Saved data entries
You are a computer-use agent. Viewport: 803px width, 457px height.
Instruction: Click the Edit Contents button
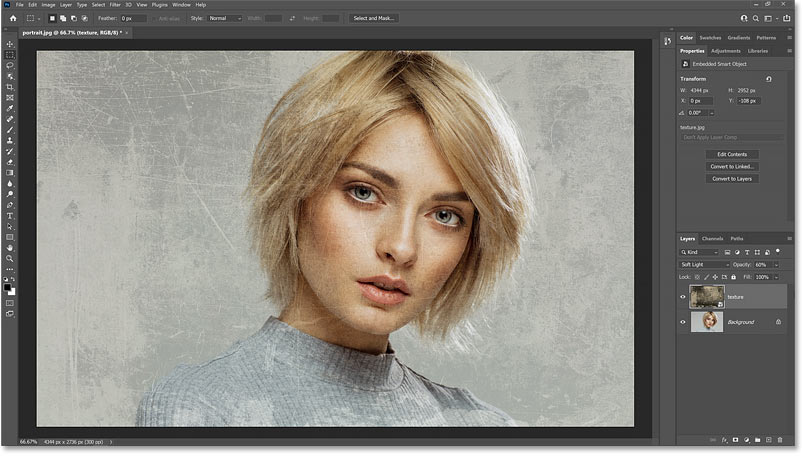click(x=732, y=154)
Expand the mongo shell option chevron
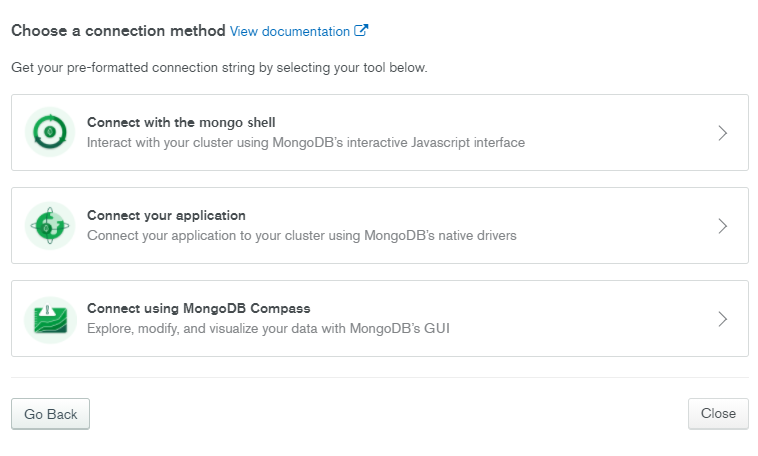This screenshot has height=456, width=758. pyautogui.click(x=723, y=133)
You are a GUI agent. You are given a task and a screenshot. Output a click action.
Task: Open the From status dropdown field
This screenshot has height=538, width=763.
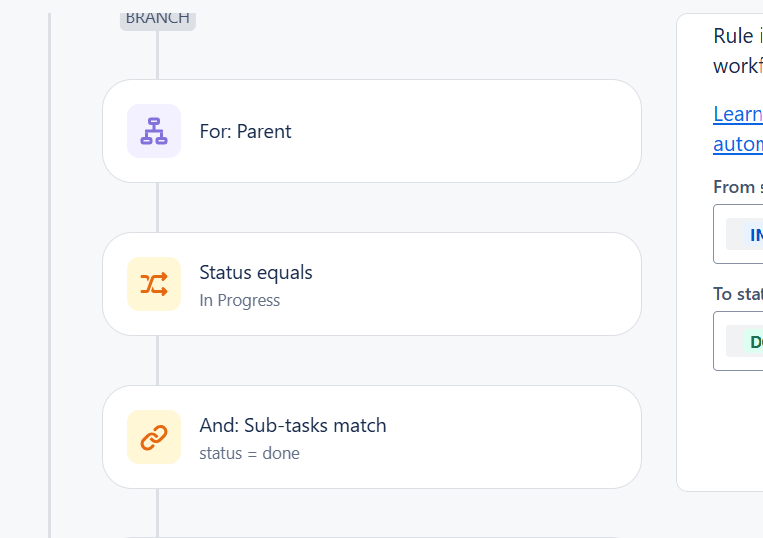tap(738, 234)
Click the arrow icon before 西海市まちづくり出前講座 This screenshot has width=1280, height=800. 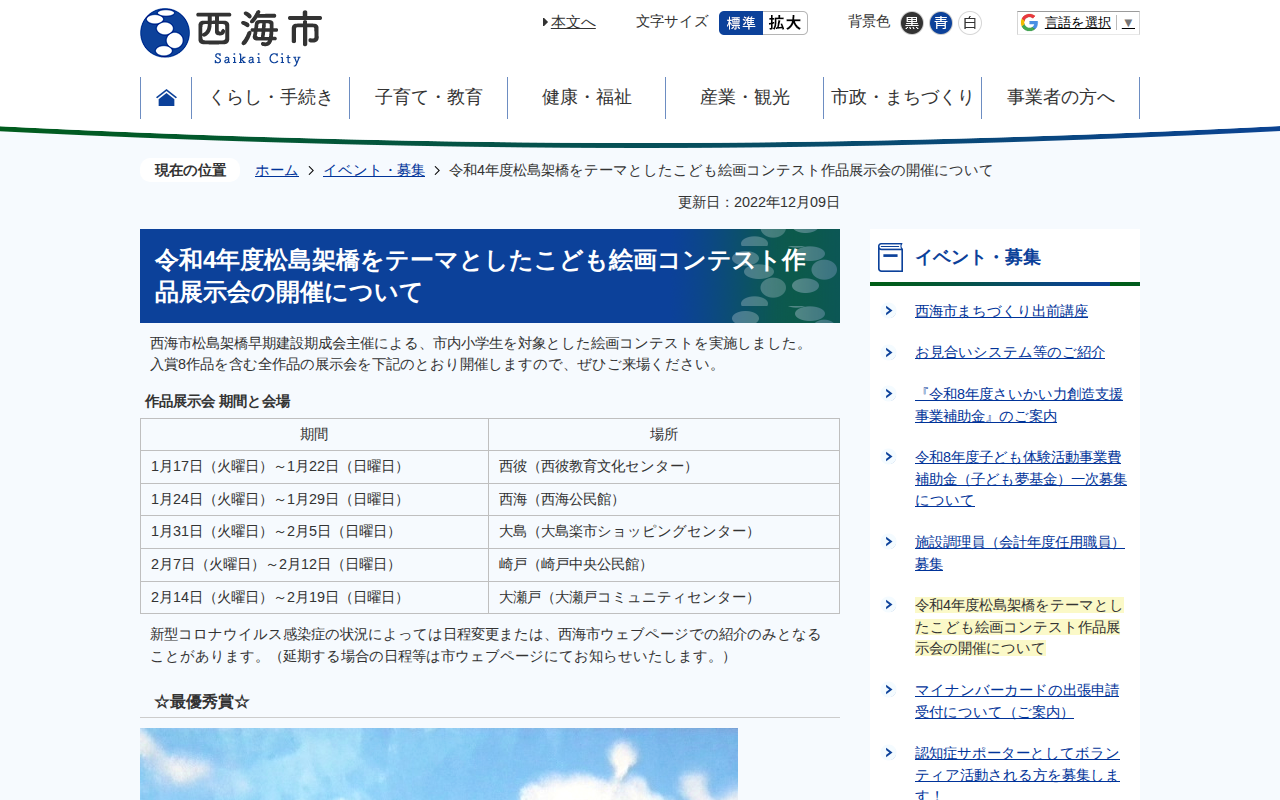pos(889,311)
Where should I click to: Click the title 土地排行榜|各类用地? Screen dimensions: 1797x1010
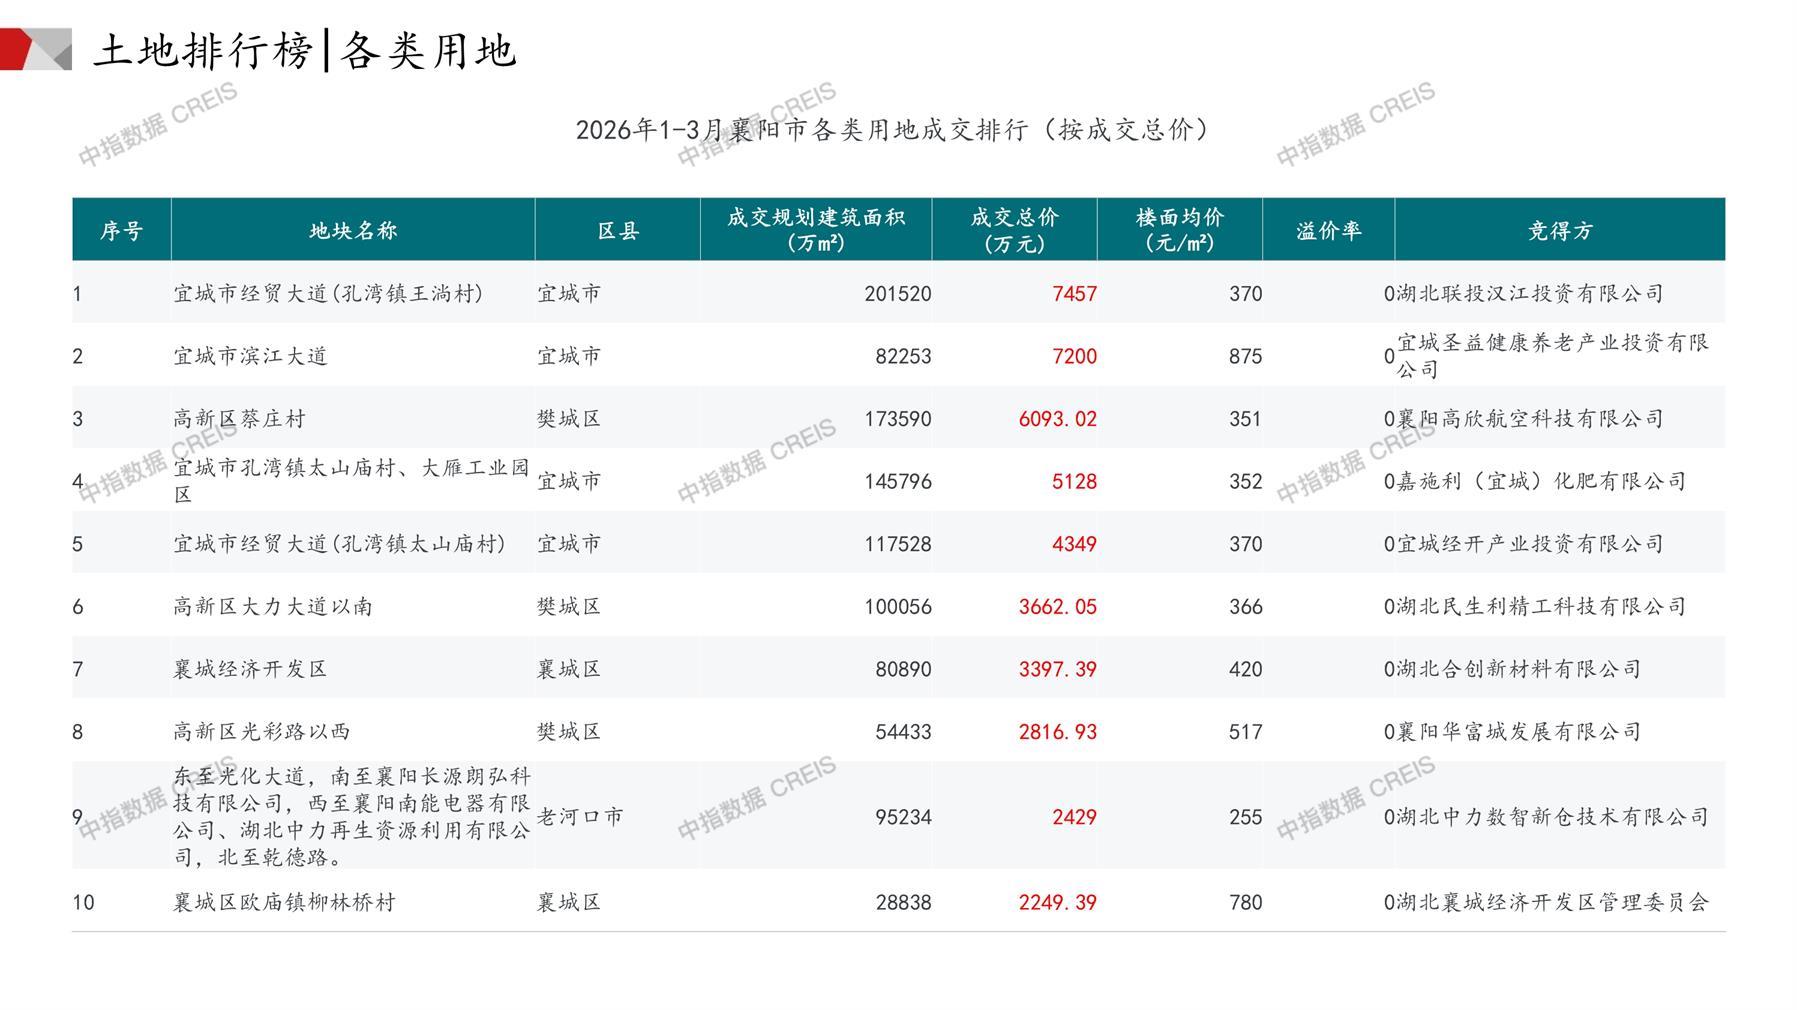point(305,51)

*WHAT IS REQUIRED*
In the records, locate each line holding the string "agent" and copy it.

*ANSWER TO THIS PROBLEM*
You are a computer-use agent. Viewport: 803px width, 457px height.
You are a GUI agent. You are given a task and a screenshot. Output a click action.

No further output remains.